We are ambitious people, and we try to remember how important it is to allow ourselves to develop and grow professionally while we are still young, even if the price to pay is sometimes being away from loved ones… I don’t entirely agree with it, and yet, I seem to have bought into it too. Sometimes I wonder whether this career-driven North American mentality is doing me more harm than good.
During my college years, I lived on my own, in a different city from where my parents are; aside from major holidays, I hardly saw my family. My mom was never too thrilled about that, and dad was furious when I decided to take a job there upon graduation, instead of seeking opportunities in the city they live in.

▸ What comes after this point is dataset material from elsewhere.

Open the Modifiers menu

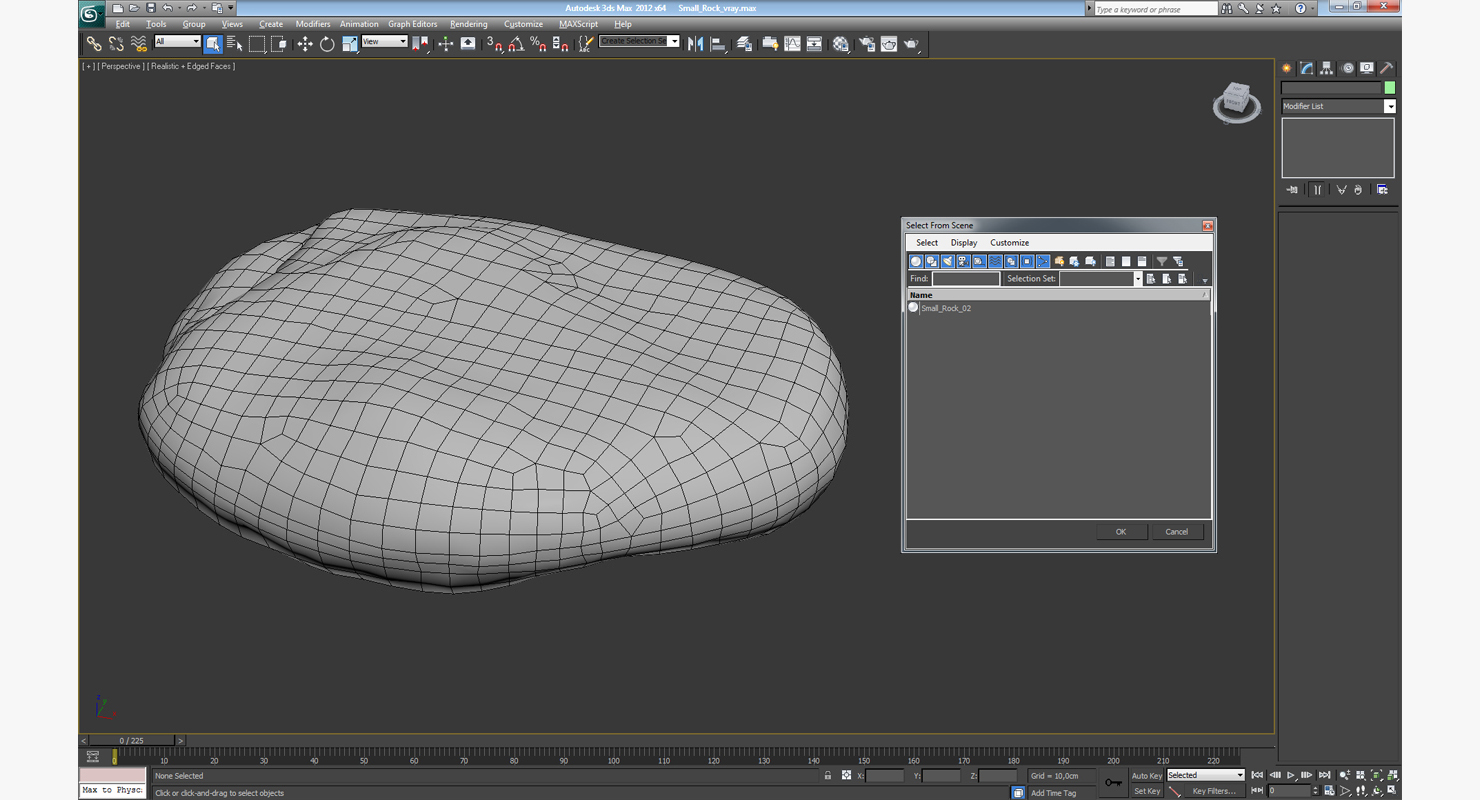pyautogui.click(x=312, y=24)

I wasn’t willing to face the truth I knew was coming, that eventually different jobs and grad schools would create physical distance between me and my friends, that our social circles would shrink, and that real life isn’t like “FRIENDS” the sitcom, even if we love our friends just as much.
What I didn’t know was just how laborious this whole solitude thing could be… I thought since I was good at “being alone but together” – you know, when you each do your own thing but still keep each other company in silence and presence – that I would do just fine being simply alone too. I mean, how hard could it be if I would just be doing the same things anyway? Reading a book, writing a paper, browsing the web, etc. But I was wrong. I also thought, since I genuinely enjoy taking a night off from social activities from time to time, wouldn’t being on my own be just like taking these off-nights — nothing but peaceful relaxation? But I didn’t realize the difference between choosing to be in that zen space as an escape from busyness vs. accepting the quietness when there’s nothing to escape from.
There is so little set in stone for us twenty-somethings, we are constantly in search-mode — searching for love, a career, you name it. Now that I think about it, this may just be the loneliest decade of our lives; and yet so few of us actually recognize it, let alone admit it. I, for one, have been focusing mostly on the end-result, and consequently neglecting the process of getting there. I’m beginning to think of this process as a marathon, where I have supportive friends and family to cheer me along, and I’m grateful for it; but first, I need to find the reason and the strength within myself to put one foot in front of another — I need to learn to find richness in this solitude.